A Small-Molecule Wnt Mimic Improves Human Limbal Stem Cell Ex Vivo Expansion.
In this study, a small molecule that activates Wnt signaling was generated and applied to the ex vivo cultivation of the stem cells of the cornea. Wnt signaling is a specific type of signaling among cells that plays a role in the maintenance of stem cells. This Wnt small molecule helped in the maintenance and expansion of the corneal stem cells. The small molecules generated in this study may be helpful in the development of pharmaceutical reagents for treating corneal wounds.
Ex vivo cultured limbal stem/progenitor cells is an effective alternative to other surgical treatments for limbal stem cell deficiency, but a standard xenobiotic-free method for culturing the LSCs in vitro needs to be optimized. Because Wnt ligands are required for LSC expansion and preservation in vitro, to create a small-molecule Wnt mimic, we created a consolidated compound by linking a Wnt inhibitor that binds to the Wnt co-receptor Frizzled to a peptide derived from the N-terminal Dickkopf-1 that binds to Lrp (low-density lipoprotein receptor-related protein) 5/6, another Wnt co-receptor.

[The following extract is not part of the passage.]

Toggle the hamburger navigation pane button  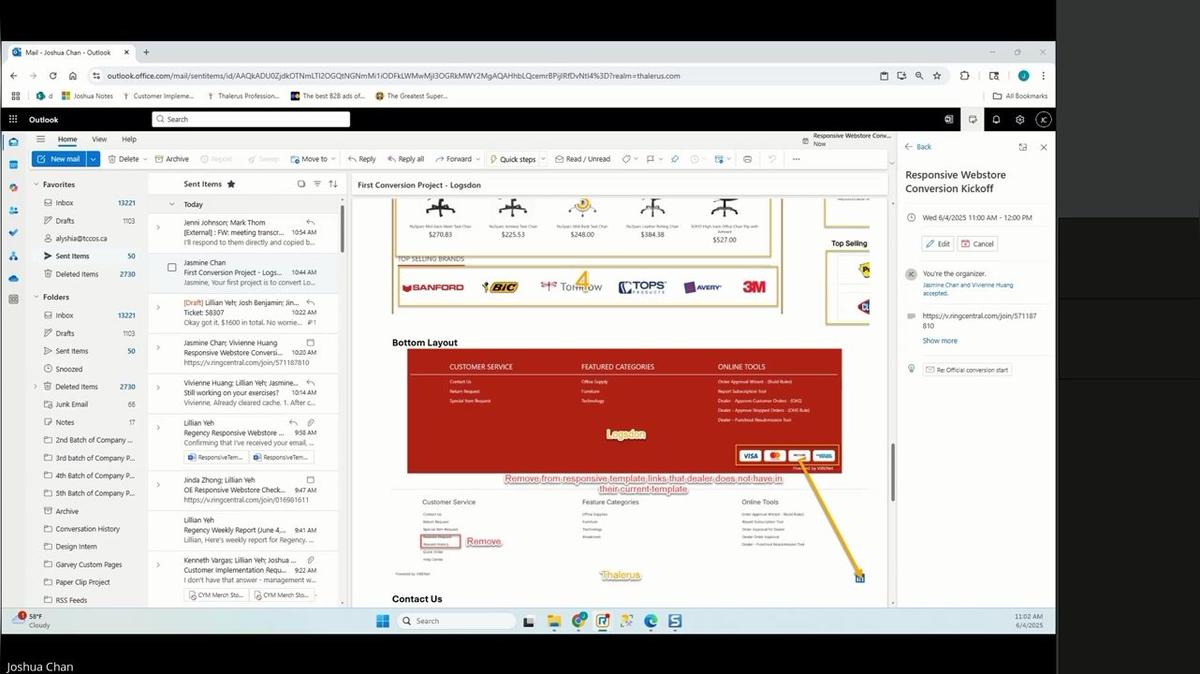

This Wnt mimic not only enhances cellular Wnt signaling activation, but also improves the progenitor cell phenotype of in vitro cultured limbal epithelial cells. As the maintenance of stem cell characteristics in the process of culture expansion is essential for the success of ocular surface reconstruction, the small molecules generated in this study may be helpful in the development of pharmaceutical reagents for treating corneal wounds.